● **Brief**: Could you reproduce the lines of the listing below word for word, from the line with "Click the vertical page scrollbar" up to and including the last line of the listing, leaving out the pictures?

● **Input**:
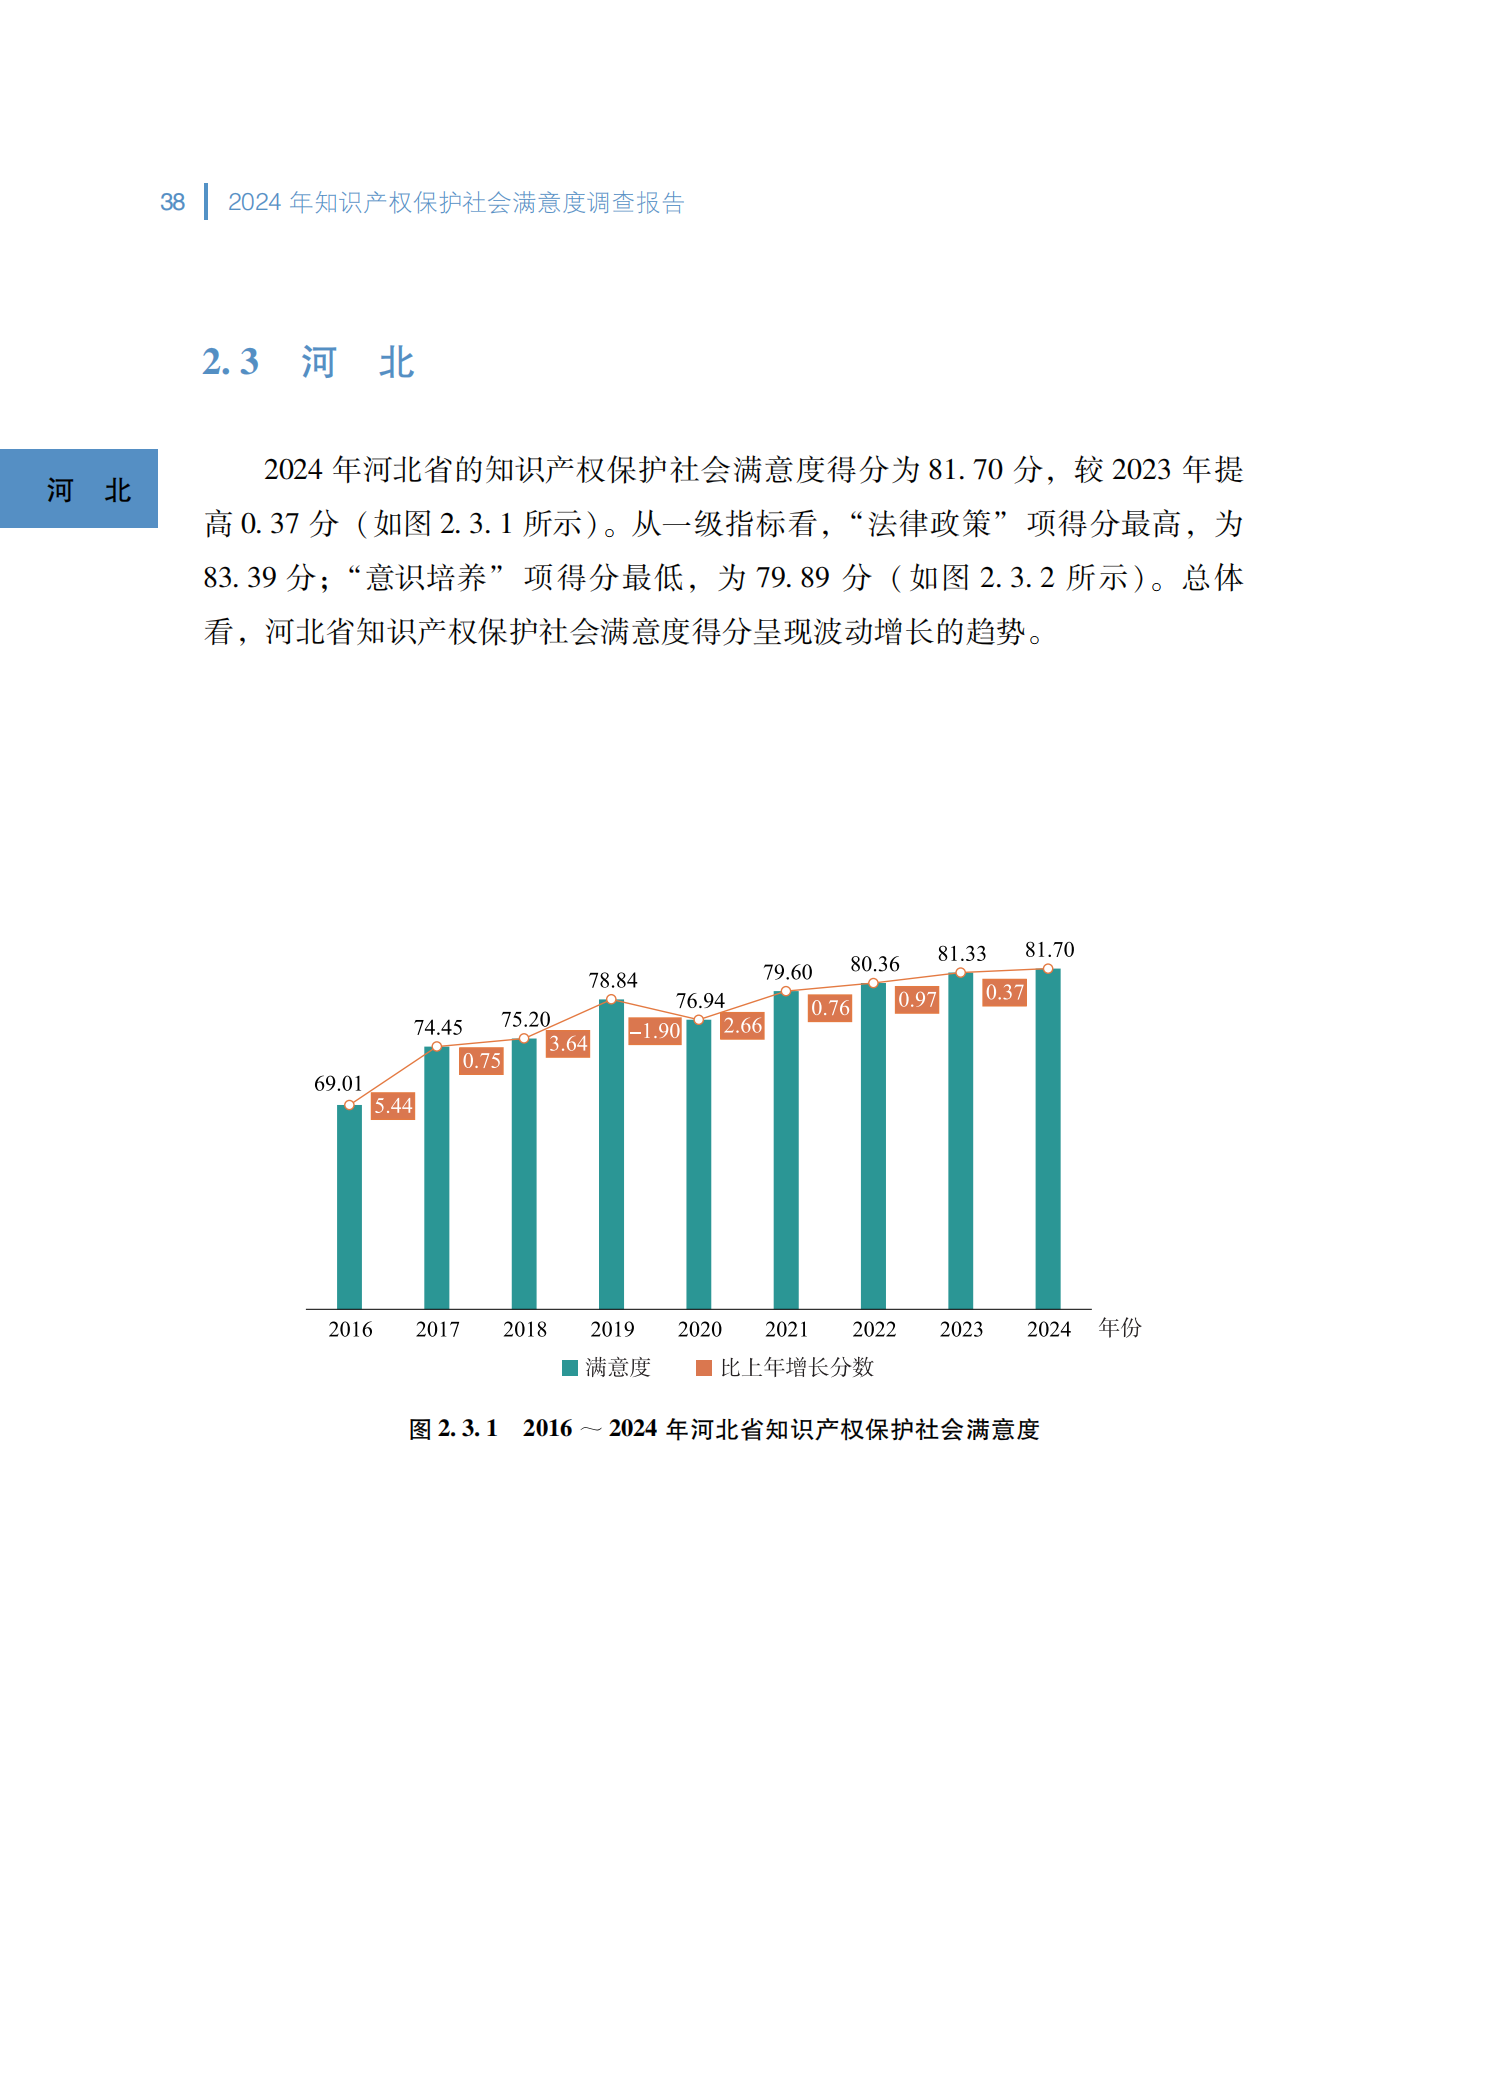Click the 78.84 data label

pos(612,980)
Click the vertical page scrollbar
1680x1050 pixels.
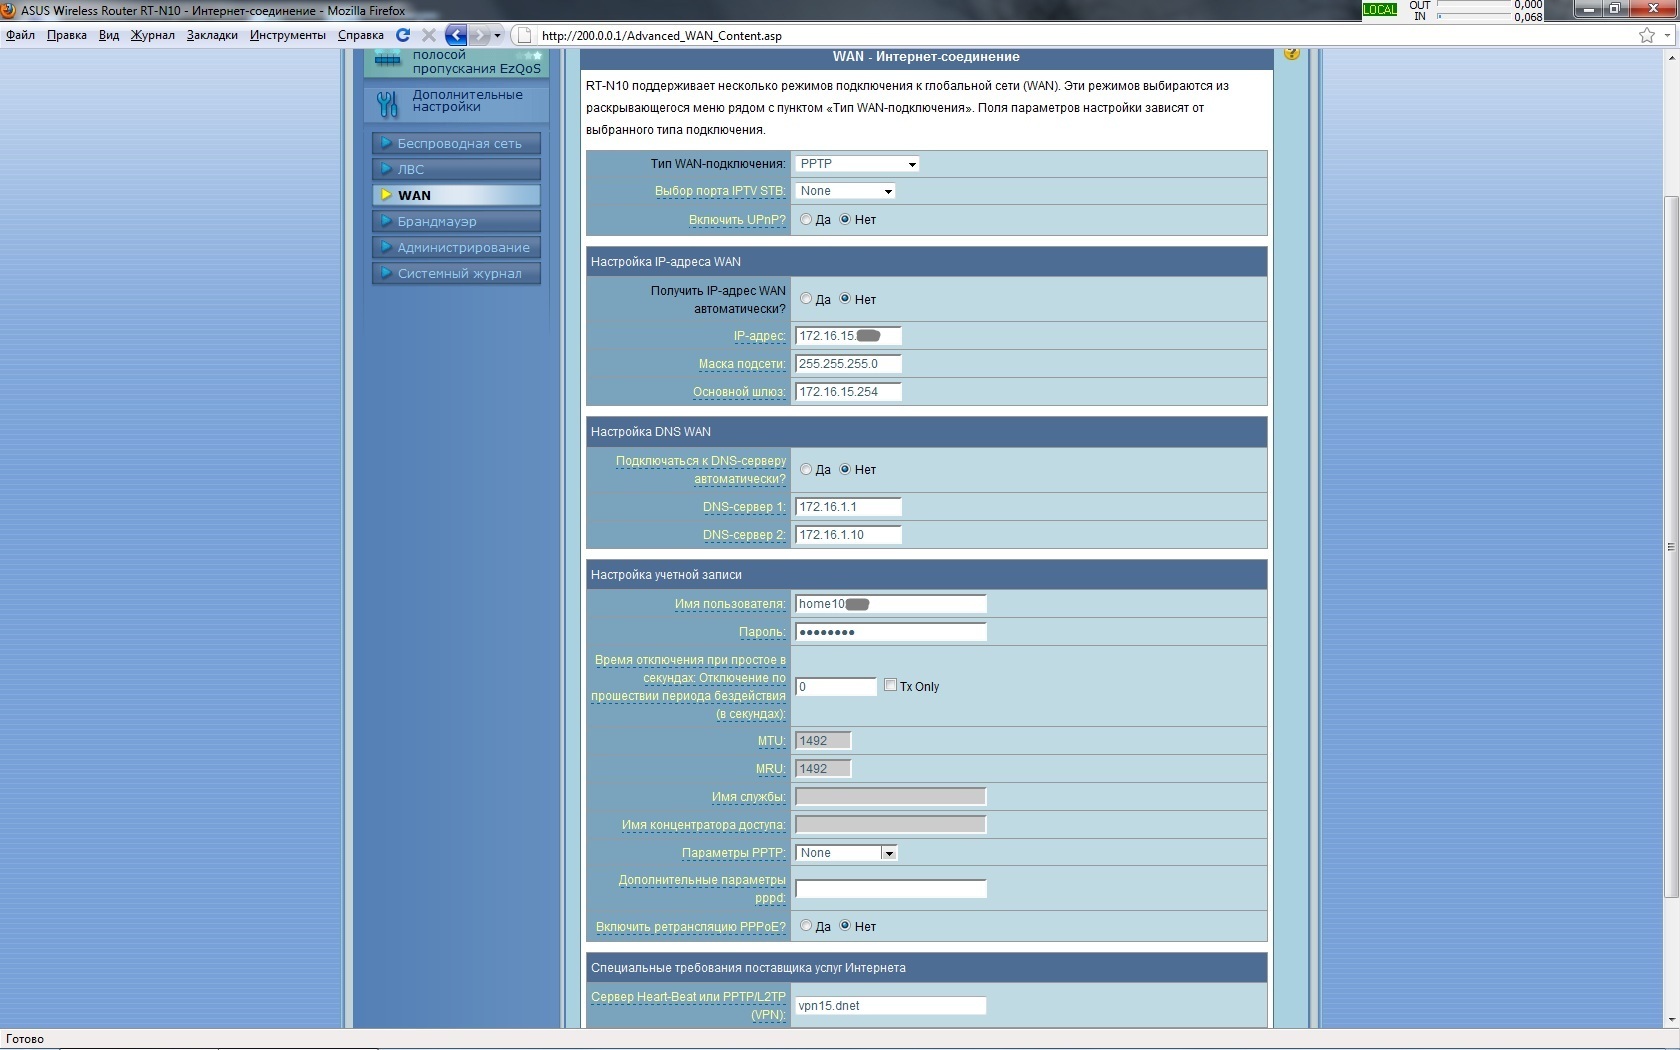(1670, 545)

● **Full output**:
Click the vertical page scrollbar
1680x1050 pixels.
(1670, 545)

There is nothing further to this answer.